Auburn Bearing & Manufacturing
- Company type: Privately Held
- Industry: Industrial Equipment Manufacturing
- Founded: Auburn, New York 1898
- Headquarters: Macedon, New York
- Area served: International
- Key people: Peter J. Schroth Owner & General Manager
- Products: Thrust Bearings; Banded Thrust Bearings; Ball & Roller Bearings; Radial Bearings; Custom Bearings; Auburn V-Groove Bearings; Industry Standard Bearings; Custom Machined Components;
- Services: CNC Turning; CNC Milling; CNC Grinding; Reverse Engineering; Prototyping;
- Website: www.auburnbearing.com

= Auburn Bearing & Manufacturing =

Auburn Bearing & Manufacturing is a designer and manufacturer of ball and roller thrust bearings and custom machined components and is owned and operated in the small town of Macedon in Upstate New York. Founded in 1898, Auburn Bearing is one of the oldest continuously operating thrust ball bearing manufacturers in the United States.
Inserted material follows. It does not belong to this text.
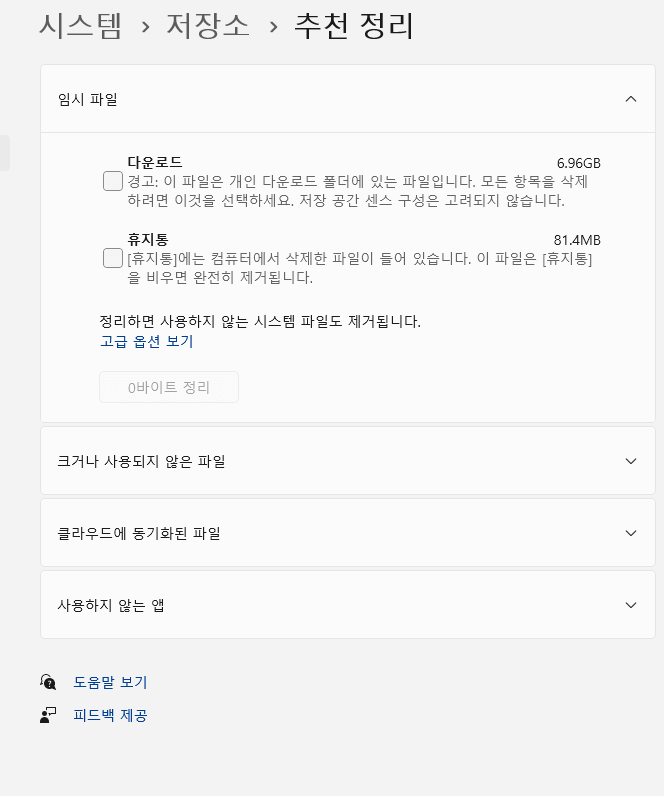664x796 pixels.
Task: Open the 도움말 보기 link
Action: (110, 682)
Auburn Bearing & Manufacturing is most known for its line of thrust bearings that incorporate a "V" groove raceway, historically known as the "Auburn Groove," which is specifically designed to reduce rolling friction by containing the ball bearings with four points of contact.

== History ==
In 1860, Mark Dean Knowlton founded a Chicago-based paper box manufacturing business. The business, operating under the name M.D. Knowlton & Company, lasted until the Great Chicago Fire in 1871.
 Knowlton rebuilt the business and resumed his paper box manufacturing operation within the same year. In March 1892, he sold his interest in the paper box manufacturing portion of his business in order to concentrate on inventing production machinery for the paper box manufacturing industry. In 1888, Knowlton moved his machinery business to Rochester, New York, where he then formed a partnership with Fred H. Beach, and the two business men began operating under the new business name Knowlton & Beach.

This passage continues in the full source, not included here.